# Portable Saw Dust Collection



## liquid6 (Feb 15, 2011)

My parents gave me a Craftsman table saw (table saw) for Christmas about a year ago. I'm concerned about the about of dust that gets into the air when using my saw. I currently wear a respirator, but the summers in GA get hot and humid and that isn't going to be comfortable to wear all day in the shop.

I'm going to making some mods to the table, cutting the tabs off for the miter gauge...so I can make some sleds.

Has anyone enclosed a saw like this and connected some form of dust collection to it? I was thinking about ABS plastic riveted to the bottom and than connect some for of dust collection hose to it.

Any help is appreciated.


----------



## woodnthings (Jan 24, 2009)

*typically dust comes off the rear of the blade first*

Since the blade first enters on the bottom of the work, the dust is carried in the gullets up and over and through the kerf back at you. What doesn't come off at you is carried further around and drops off inside the cabinet. 

You can make a dust collector off the blade guard. There are commercial versions also. Penn State Industries sells one on a parallelogram action, but there are ways to make one without all the geometry. Mine is hooked directly to a shop vac for great suction off the blade. 

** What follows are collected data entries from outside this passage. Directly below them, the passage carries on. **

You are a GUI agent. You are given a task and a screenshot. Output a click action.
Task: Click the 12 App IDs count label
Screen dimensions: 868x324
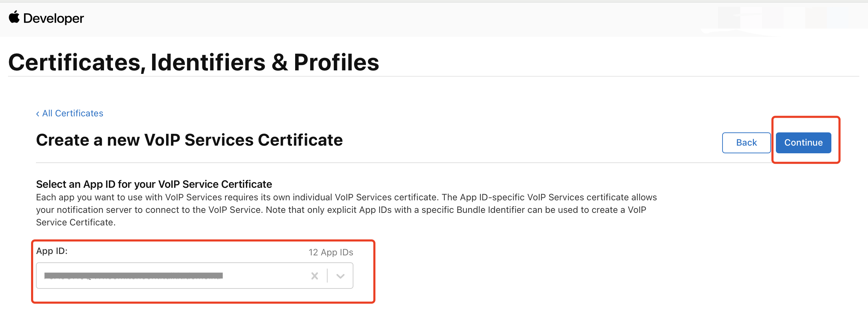pos(331,252)
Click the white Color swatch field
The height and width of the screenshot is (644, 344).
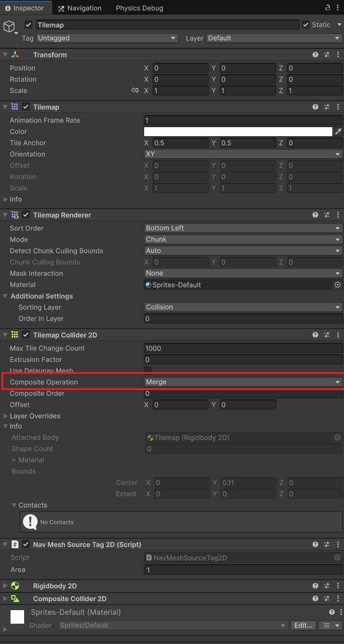coord(238,131)
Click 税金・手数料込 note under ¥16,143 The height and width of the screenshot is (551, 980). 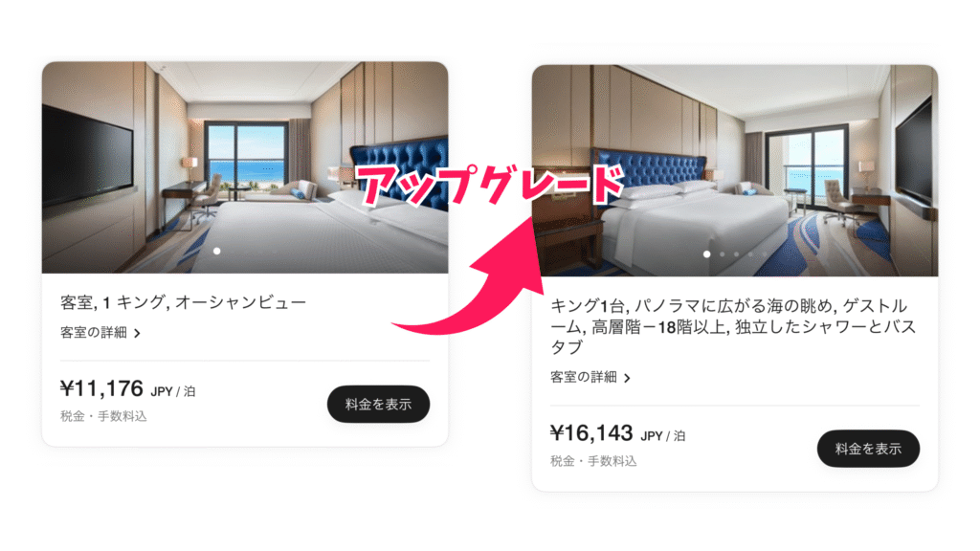click(593, 461)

I also enclosed the bottom of my saw cabinet and put a 4" dust collector port on the plate. You need a good volume of air flow to be successful with any dust collector, so minimize any ribbed hose length, or sharp bends in the system.


----------



## 44260 (Aug 29, 2013)

Woodnthings has a nice dust collection setup on his saw, I saw pictures of it. I to am needing a set up on my table saw but what I wanted to say that even with a dust collector set up it is not advisable to not wear a dust mask of some sort, dust collection reduces the dust in your shop however it will not replace the use of a dust mask.


----------



## liquid6 (Feb 15, 2011)

Woodnthings, can you post some photos?


----------